__Collected data entries__
--------
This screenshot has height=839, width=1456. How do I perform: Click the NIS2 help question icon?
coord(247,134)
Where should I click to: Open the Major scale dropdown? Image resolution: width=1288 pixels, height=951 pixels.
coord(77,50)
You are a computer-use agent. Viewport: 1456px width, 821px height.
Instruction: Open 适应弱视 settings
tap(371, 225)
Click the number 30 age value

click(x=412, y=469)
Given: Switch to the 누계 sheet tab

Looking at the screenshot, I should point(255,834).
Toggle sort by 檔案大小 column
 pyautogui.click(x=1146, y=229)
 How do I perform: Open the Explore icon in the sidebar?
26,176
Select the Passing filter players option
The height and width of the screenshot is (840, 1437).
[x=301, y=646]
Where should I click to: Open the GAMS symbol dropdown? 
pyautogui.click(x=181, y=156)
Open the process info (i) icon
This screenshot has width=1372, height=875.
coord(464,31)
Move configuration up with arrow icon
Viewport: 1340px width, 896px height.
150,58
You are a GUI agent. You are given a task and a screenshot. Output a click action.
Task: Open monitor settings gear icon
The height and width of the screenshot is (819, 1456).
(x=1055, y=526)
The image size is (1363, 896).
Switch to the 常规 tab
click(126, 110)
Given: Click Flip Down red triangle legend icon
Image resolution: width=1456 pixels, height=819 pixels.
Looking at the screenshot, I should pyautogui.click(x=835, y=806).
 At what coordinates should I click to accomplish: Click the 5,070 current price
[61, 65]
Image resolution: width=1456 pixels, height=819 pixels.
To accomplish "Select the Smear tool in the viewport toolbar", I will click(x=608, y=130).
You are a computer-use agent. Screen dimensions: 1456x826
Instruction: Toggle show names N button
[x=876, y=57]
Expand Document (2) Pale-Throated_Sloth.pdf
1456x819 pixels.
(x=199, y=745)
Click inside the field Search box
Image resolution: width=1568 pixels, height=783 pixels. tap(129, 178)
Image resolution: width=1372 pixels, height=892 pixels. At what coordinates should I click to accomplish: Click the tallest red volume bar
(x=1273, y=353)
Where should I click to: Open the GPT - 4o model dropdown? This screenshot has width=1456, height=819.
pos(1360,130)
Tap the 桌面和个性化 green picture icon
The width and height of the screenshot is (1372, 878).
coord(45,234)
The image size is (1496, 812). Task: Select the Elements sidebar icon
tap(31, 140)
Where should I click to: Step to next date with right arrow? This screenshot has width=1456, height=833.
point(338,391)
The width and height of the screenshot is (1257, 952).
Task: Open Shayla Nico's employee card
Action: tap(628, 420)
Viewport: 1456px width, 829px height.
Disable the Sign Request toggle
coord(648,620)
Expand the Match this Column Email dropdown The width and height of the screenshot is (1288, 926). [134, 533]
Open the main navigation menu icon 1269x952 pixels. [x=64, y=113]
--------
__PROBLEM DESCRIPTION__
From the records above, return each line that has the string "agent".

__RESPONSE TO THE EXERCISE__
You are a computer-use agent. Viewport: 1456px width, 821px height.
You are a GUI agent. You are given a task and a screenshot. Output a click action.
You are a computer-use agent. Screen dimensions: 1456x826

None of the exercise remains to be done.